Man fined for filing $2M lawsuit against Butler County judge with ‘vexatious’ claims, including loss of his gall bladder

Butler County Common Pleas Judge Noah Powers
Butler County Common Pleas Judge Noah Powers

A federal judge has closed the door on a “vexatious” litigant and fined him $500 in a $2 million federal lawsuit accusing Butler County Common Pleas Judge Noah Powers of “criminal treason” among other unusual allegations

Lorin-Kal Buckner sued Powers for $2 million on Feb. 4, and Magistrate Judge Stephanie Bowman recommended the case be dismissed and a sanction imposed three days later. District Court Judge Susan Dlott ruled Friday the case is dismissed and the $500 fine due “based upon his contumacious (obstinately disobedient) conduct in filing this patently frivolous lawsuit.”

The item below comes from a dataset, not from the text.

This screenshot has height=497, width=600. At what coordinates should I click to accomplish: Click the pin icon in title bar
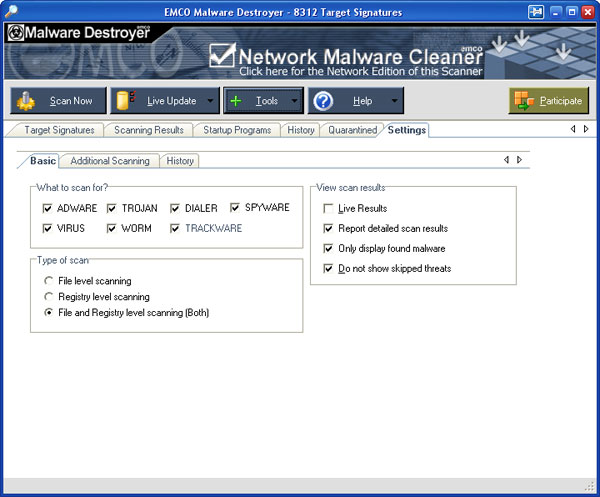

Buckner had 14 days to object to Bowman’s recommendation, but true to form filed a motion asking Dlott for more time on Monday. A motion she promptly dismissed the next day.

Buckner filed a civil rights lawsuit “involving wrongful foreclosure and having a pecuniary interest, laundering of money through loan activity” against the judge and Butler County, saying he was deprived of his “rights, liberty and freedom.” He also claimed in a court filing he suffered “physical (loss of the gall bladder) and emotional cruelty.”

He attached Powers’ financial disclosure statement with the Ohio Supreme Court as evidence.

RELATED: Plaintiff fined $500 for filing federal lawsuit against Butler County judge

Despite the fact Bowman found the lawsuit frivolous, she went through a lengthy recitation of all the reasons the court shouldn’t consider the case. One of the biggest reasons is Powers can’t be sued for actions he takes in his judicial capacity.

The foreclosure proceeding against Buckner began in 2010 and was still going on with this latest lawsuit — until now.

The docket in the common pleas case shows pages and pages of filings Buckner made trying to stop the proceeding or get Powers to change his mind.

Powers told the Journal-News he cannot ethically discuss the case but his frustration showed through in case documents.

“The court indicated via a decision as well as an entry dated February 9, 2017, that it would no longer consider any additional filings by defendant Buckner in which he attempts to collaterally attack the judgment entered on April 30, 2010,” Powers wrote in one of the entries. “However, defendant continued to harass both the plaintiff and the court with numerous filings.”

Butler County Prosecutor Mike Gmoser said sanctioning non-lawyers for vexatious litigation is not uncommon and the amount of the fine wasn’t out of line.

“I’m actually happy to see her (the judge) exercise the authority that she has in that regard,” Gmoser said. “While it wasn’t terribly excessive, it sent a message that the federal courts or the state courts for that matter are not just dart boards for people such as him to throw vexatious darts at.”

Buckner could not be reached for comment.